[ 
https://issues.apache.org/jira/browse/PIG-161?page=com.atlassian.jira.plugin.system.issuetabpanels:comment-tabpanel&focusedCommentId=12605422#action_12605422
 ] 

Alan Gates commented on PIG-161:
--------------------------------

As part of the pipeline rework, we have discovered some issues in the original 
design regarding how we handle foreach/generate.  In particular this has
been an issue for how nested plans will work.  The original design looked like 
this:

{noformat}
Foreach {
    Plan nestedPlan; // one plan for the whole nested logic.  All the 
operations in this plan would be relational operators.
}

Generate {
    Plan[] nestedPlans; // one plan for each element that would be generated.  
All operators in this plan would be expression operators.
}
{noformat}

The runtime logic of foreach.getNext() was:
{noformat}
input = predecessor.getNext();
nestedPlan.attach(input);
rc = nestedPlan.getNext();
return rc;
{noformat}

and the runtime logic of generate.getNext() was:
{noformat}
rc = new tuple
for (np : nestedPlans) {
    tuple[i] = np.getNext();
}
handle any flattening;
return rc;
{noformat}

This led to a couple of issues.
# Nested plans which are DAGs and not trees (which are quite common) are hard 
to handle.
# Generate was not properly running all tuples through the nested plan before 
passing on the input to its attached plans.  This led to aggregate functions 
getting only the first tuple in a bag instead of all the tuples.  Generate 
could not really be changed to address this as it is not clear to it when it 
does and doesn't need to keep pulling for tuples.

To address this issue we propose the following design.

{noformat}
Foreach {
    Plan[] nestedPlans; // one plan for each element in the projection.  May be 
relational or expression operators.
}

Accumulate {
    Plan nestedPlan; // Consists entirely of expression operators.
}
{noformat}

In the case where the nested plan contains a realtional operator (which means 
there was an actual nested section in the script) then a new relational
operator, accumulate, will be added to the end of the plan.  It's task will be 
to accumulate tuples from the nested pipeline, construct a bag, and
attach that bag as the input to any expression operators given as part of the 
generate projection.

So the runtime logic of foreach.getNext() will now be:
{noformat}
input = predecessor.getNext();
rc = new tuple;
for (np : nestPlans) {
    np.attach(input);
    tuple[i] = np.getNext();
}
handle any flattening;
return rc;
{noformat}

and the rutime logic of accumulate.getNext() will be:
{noformat}
input = predecessor.getNext();
nestedPlan.attach(input);
return nestedPlan.getNext();
{noformat}

For clarity, let us consider a couple of use cases.

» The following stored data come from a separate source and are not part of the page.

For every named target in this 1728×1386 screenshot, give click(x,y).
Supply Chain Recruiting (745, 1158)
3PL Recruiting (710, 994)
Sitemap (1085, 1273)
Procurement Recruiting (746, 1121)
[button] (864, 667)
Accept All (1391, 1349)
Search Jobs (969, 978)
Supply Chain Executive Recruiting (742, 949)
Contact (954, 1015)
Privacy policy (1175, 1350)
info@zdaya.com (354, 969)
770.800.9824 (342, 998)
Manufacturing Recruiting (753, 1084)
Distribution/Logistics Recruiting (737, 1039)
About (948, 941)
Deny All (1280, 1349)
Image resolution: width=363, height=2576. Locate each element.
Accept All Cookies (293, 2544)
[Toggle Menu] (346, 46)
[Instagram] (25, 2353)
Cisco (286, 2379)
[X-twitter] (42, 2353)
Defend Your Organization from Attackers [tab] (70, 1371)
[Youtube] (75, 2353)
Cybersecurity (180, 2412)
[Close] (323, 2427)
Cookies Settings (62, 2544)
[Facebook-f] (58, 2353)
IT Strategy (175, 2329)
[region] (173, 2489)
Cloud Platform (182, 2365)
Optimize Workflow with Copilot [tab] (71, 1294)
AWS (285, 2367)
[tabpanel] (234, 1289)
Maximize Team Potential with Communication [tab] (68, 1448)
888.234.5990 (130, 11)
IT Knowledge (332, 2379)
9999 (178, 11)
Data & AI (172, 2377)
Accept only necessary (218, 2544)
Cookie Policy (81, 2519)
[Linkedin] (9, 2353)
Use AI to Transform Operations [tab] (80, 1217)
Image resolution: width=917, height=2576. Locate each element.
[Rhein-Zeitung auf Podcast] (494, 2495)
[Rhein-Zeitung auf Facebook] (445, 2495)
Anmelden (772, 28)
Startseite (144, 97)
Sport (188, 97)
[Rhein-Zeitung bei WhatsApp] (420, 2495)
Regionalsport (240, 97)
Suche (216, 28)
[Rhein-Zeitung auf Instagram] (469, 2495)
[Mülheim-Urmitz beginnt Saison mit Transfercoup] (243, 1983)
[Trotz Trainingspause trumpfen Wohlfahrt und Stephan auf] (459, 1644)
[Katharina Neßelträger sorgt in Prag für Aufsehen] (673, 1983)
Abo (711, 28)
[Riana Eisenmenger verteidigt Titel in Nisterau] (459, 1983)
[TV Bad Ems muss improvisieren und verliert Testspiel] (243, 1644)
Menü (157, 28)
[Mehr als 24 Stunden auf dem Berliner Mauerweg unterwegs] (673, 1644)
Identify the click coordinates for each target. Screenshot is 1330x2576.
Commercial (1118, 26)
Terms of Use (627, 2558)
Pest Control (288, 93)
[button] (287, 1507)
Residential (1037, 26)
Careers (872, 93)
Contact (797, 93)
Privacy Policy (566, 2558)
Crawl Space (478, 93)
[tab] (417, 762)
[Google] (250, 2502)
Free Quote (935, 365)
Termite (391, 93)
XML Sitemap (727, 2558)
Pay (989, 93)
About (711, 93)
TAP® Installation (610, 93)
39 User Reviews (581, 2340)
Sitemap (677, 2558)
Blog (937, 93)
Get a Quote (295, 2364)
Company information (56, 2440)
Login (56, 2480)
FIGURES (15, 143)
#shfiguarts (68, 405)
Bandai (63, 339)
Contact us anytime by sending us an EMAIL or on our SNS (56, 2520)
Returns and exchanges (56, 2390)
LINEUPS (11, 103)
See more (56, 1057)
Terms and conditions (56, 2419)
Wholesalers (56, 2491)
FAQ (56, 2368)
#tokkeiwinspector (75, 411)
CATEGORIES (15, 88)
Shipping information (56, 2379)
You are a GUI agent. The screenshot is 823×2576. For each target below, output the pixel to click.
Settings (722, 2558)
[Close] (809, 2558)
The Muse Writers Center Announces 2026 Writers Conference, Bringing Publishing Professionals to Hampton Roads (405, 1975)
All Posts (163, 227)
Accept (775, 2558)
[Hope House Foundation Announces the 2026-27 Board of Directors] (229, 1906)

Case 1:  no nested section in the script.
{noformat}
A = load 'myfile';
B = group A by $0;
C = foreach B generate group, COUNT($1), SUM($1.$1);
{noformat}

The plans for this will be:

Top level plan:

load -> group -> foreach

The foreach will have three nested plans:

plan 1: project(0)

plan 2: project(1) -> COUNT()

plan 3: project(1) -> project(1) -> SUM()

So for each tuple it gets, foreach will attach it to each of the above three 
plans, and then call getNext() on the leaves of those plans.  It will take
the resulting three values and construct a tuple and return that as the result 
of its getNext().

One thing to note here is in plan 3, project is being used in different ways.  
The first project is being handed a tuple, and asked to output
a single field (which happens to be a bag).  The second project is being handed 
a bag and asked to output a bag.  The schema of its input bag is
{(int, int)} and the schema of its output bag is {(int)}.  So project needs to 
know when it is being used to output a bag vs when it is being asked to
output a field from a tuple, which may be of any type.

Case 2:  nested section in the script
{noformat}
A = load 'myfile';
B = group A by $0;
C = foreach B {
    C1 = distinct $1;
    C2 = filter $1 by $1 > 0;
    generate group, COUNT(C1), SUM(C2.$1);
};
{noformat}

The plans for this will be:

Top level plan:

load -> group -> foreach

The foreach will have three nested plans:

plan 1:  project(0)

plan 2: project(1) -> distinct -> accumulate

The accumulate will have a nested plan of: project( * ) -> COUNT()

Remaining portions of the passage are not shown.